Isn’t it funny how in media today, you never see the head football player sporting red hair or the captain of the cheerleading squad bouncing around a red head full of curls? Instead redheaded characters are often left to play the nerd, as in Diary of A Wimpy Kid, or the loveable but wacky wife, like in I Love Lucy, or some other minor character. Why aren’t the redheads preferred, but rather treated as culturally undesirable?
As outrageous and shocking as it may seem, society today has dubbed something as innocent as your hair color to be scrutinized against. Admittedly, redheads truly are a minority and often times feel like the oddball out.
It’s a sad to see how the bigotry against redheads goes not only unchallenged, but also unnoticed. Redheads, often nicknamed ‘carrot-top’ or ‘ginger’, are usually just forced to “roll with the punches.” There is never a protest or parade crying against the injustices done unto redheads, though because of recent news, maybe there should be. In Cryos, Denmark, home to the largest sperm bank in the world, it was announced that they intended to reject all future donations from would-be donors with red hair. To say it simply,
“No one wants a ginger baby.”
But now consider this…
“Imagine the puttering indignation if the sperm banks were suddenly refusing donations from blacks… Yet when it is gingers being spurned, there are no protests, no demonstrations.”

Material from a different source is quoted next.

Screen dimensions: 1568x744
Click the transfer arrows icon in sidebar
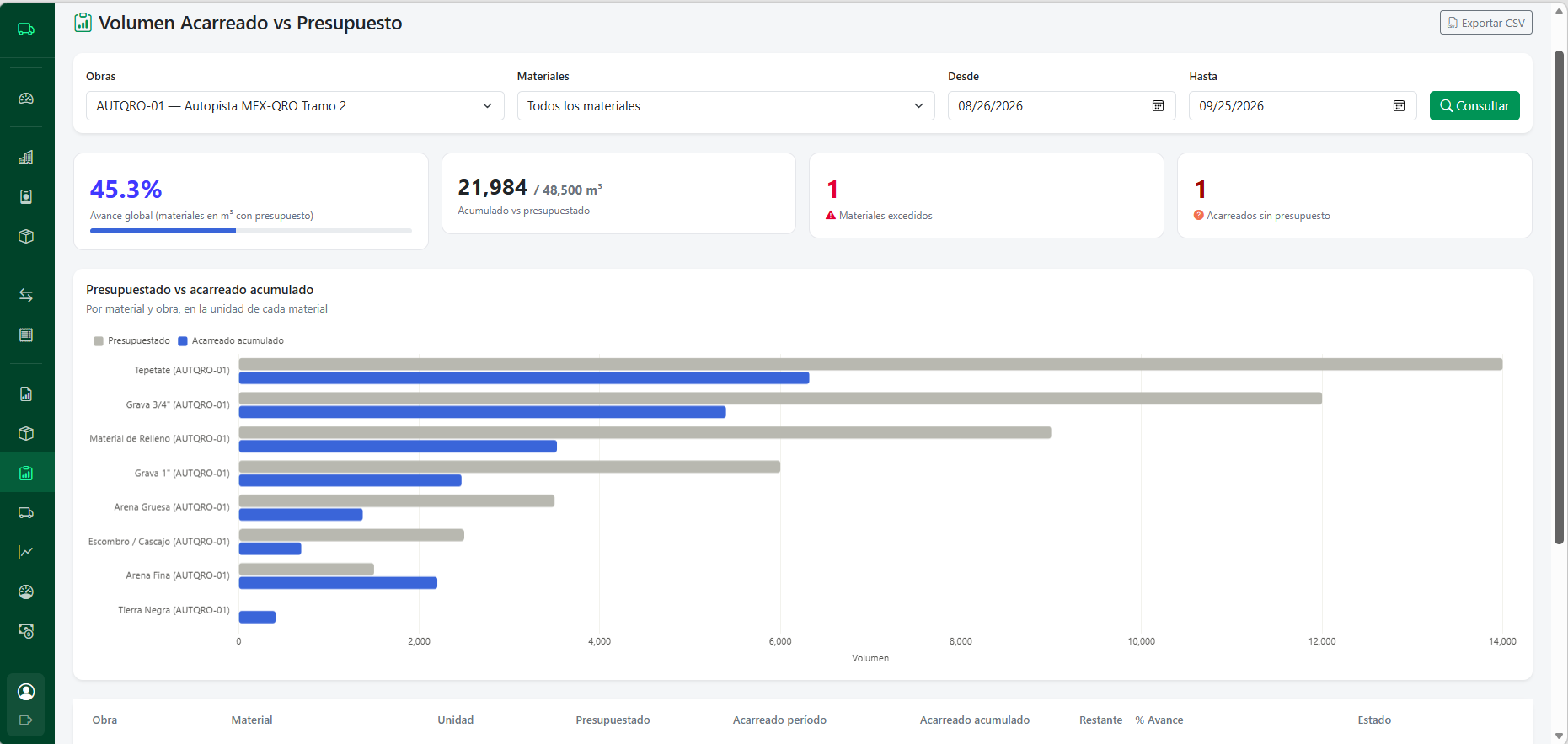click(x=26, y=295)
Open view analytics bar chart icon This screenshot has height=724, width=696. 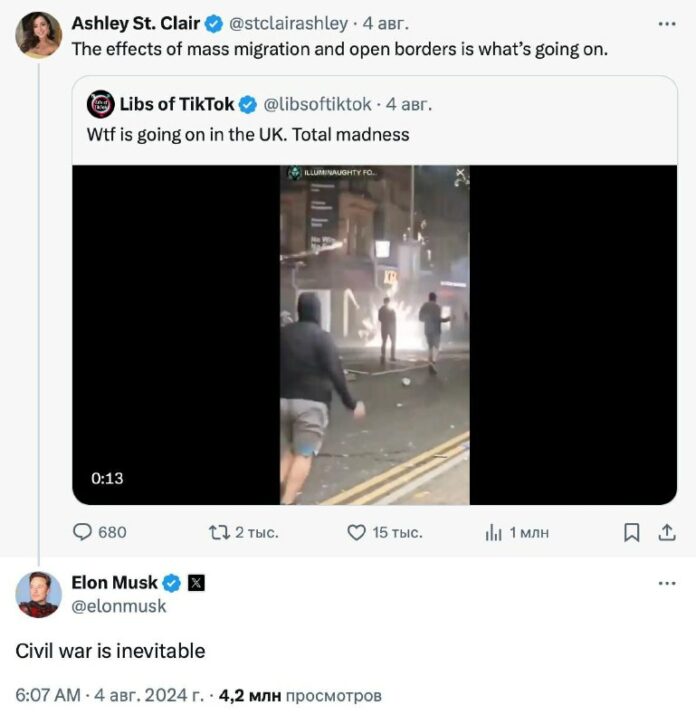(x=493, y=533)
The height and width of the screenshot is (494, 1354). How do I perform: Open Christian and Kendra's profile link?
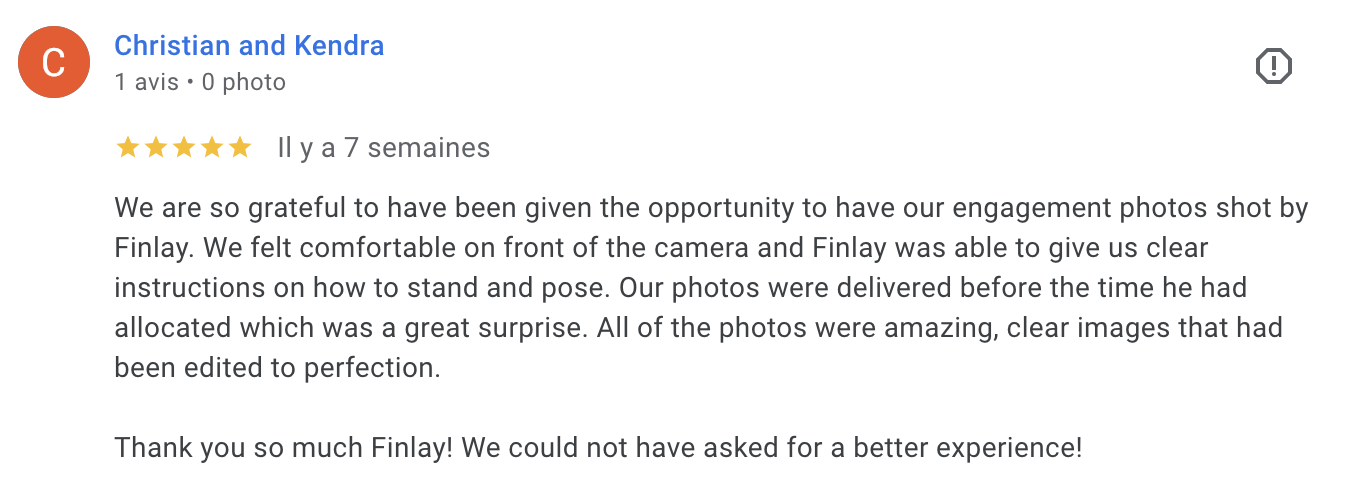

The sperm bank incident is just one prime example of “gingerism” depicted throughout society. What caused this “gingerism” depicted in society; how, if given the choice, most mothers would never choose a baby with red hair? They feel that a redheaded child is unwillingly setting itself up for an inevitable face full of freckles and a life full of low-level bullying.
In a society filled with blondes, who ‘have more fun’ or the brunettes who have countless role models to look up to, such as snow white, do redheads find themselves lost in the shuffle? Are they, themselves becoming a minority, a “race” within the population, signified by their genetic hair makeup?
Quotes from: Bell, Matthew. “Red Hair is Not A Birth Defect.” The Week 30Sept. 2011:16.